Customization and Health-conscious Customers
While still the largest player in the Fast Food Industry, McDonald’s market share has decreased over the past several years, from 17.8% in 2011 to an estimated 17.0% in 2015, amid declining sales and heightened competition. Along with other major fast food chains, such as Yum! Brands and Wendy’s, the company has struggled to maintain market share within an increasingly competitive market defined by fast-changing consumer preferences and growing popularity of the fast-casual restaurants.For example, casual trailblazers, like Chipotle, have enjoyed double-digit revenue growth since 2010. Staying ahead of consumer preferences, the company has been able to capitalize on growing demand for customizable options and high-quality ingredients sourced through transparent supply chains.
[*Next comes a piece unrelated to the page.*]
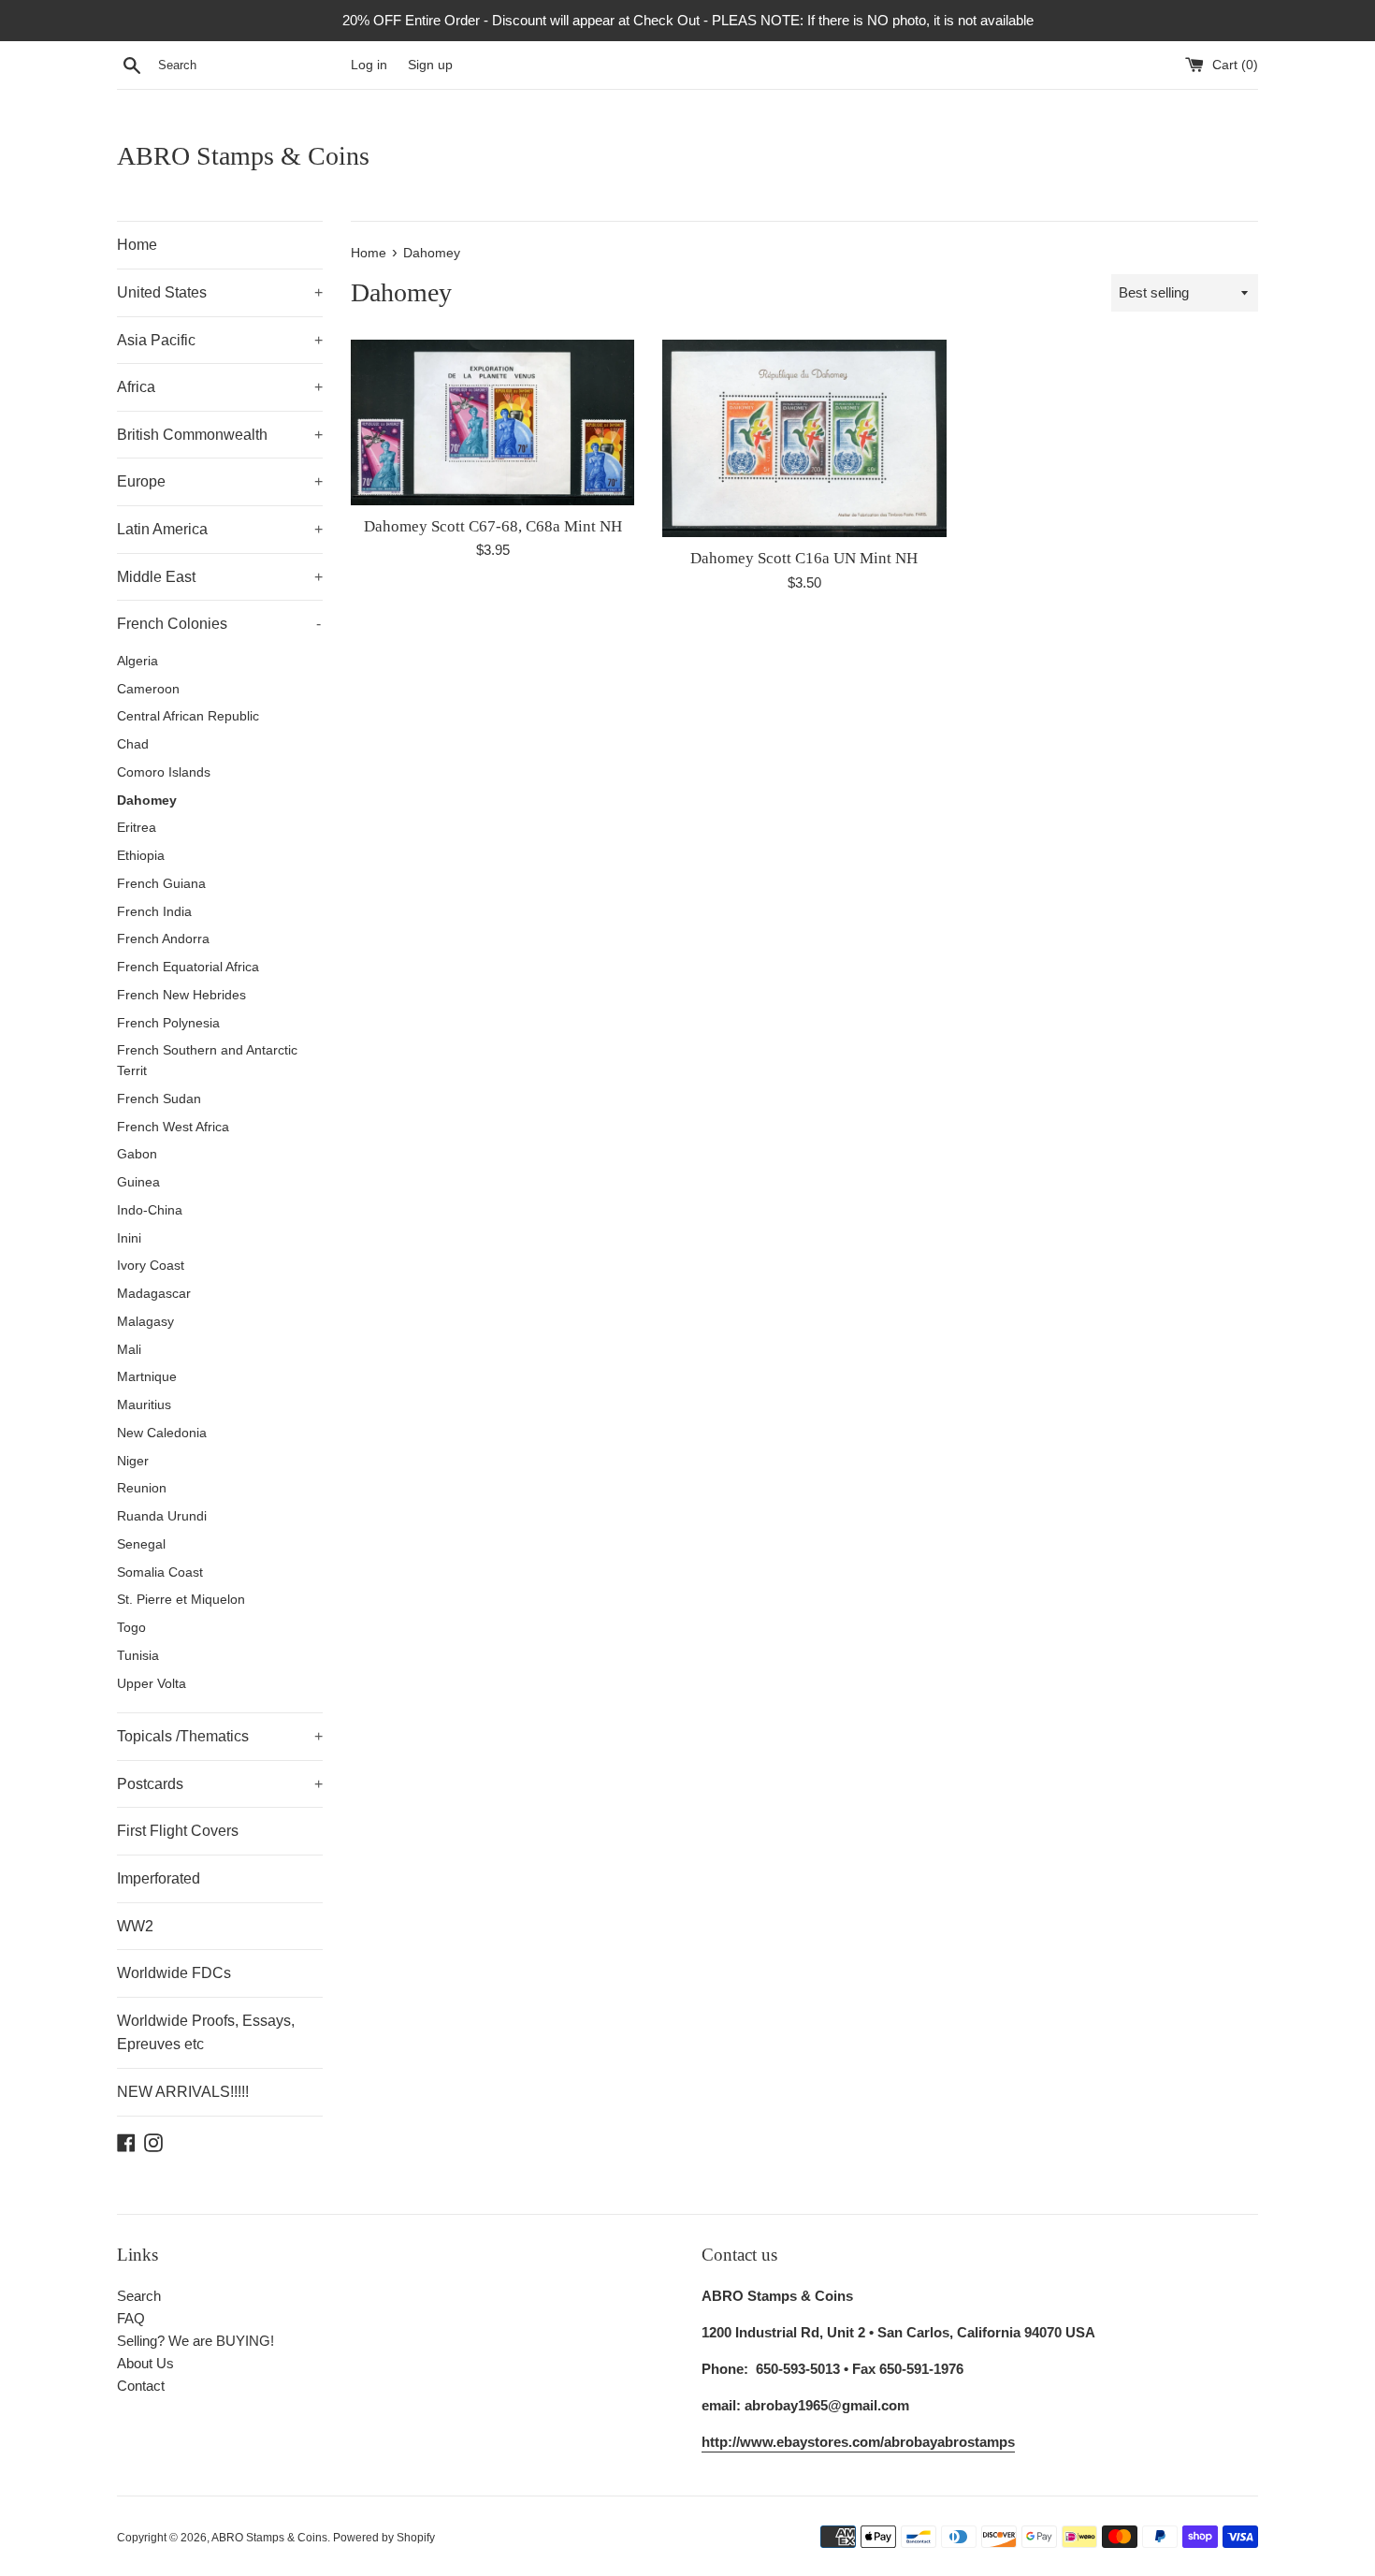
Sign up (430, 65)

For example, the company recently decided to eliminate the use of GMOs in its products. In contrast, McDonald's only recently committed to reducing the amount of antibiotics in its chicken over the next two years, a move that many other fast-growing players have either already committed to or surpassed entirely. In addition, while more successful fast-casual chains have trended toward more customizable menu options, McDonald’s has been slow to catch up.
Re-franchising and Overseas Growth Potential
In essence, the crux of McDonald’s turnaround plan is its shift toward a more nimble company structure that will allow it to shift its priorities toward a more customer-centric operation. In divulging more power to its franchises via increased re-franchising, the company hopes to tap into franchise owners’ ability to respond to local consumer preferences, while also cutting operating costs. In part, even the company’s decision to restructure its segments points to its streamlined operating structure, in which local operators have more sway in decision-making processes that can maximize sales within any given region. Furthermore, the company’s new segmentation also further entrenches prospects for growth in overseas markets, such as China, Poland, South Korea, and even developed economies like Switzerland and the Netherlands.
However, these plans are only a modest start for a company that has a long way to go in terms of repairing its brand image and invigorating consumer confidence in its ability to source high-quality, natural ingredients for its menu items. Consequently, McDonald’s turnaround plans have left many unconvinced that a mere reactionary approach to consumer tastes in conjunction with, at best, a modest re-franchising initiative is going to mollify the company’s continued decline. Perhaps taking more cues from its high-growth competitors in terms of customization and supply chain transparency should be on the menu for this turnaround.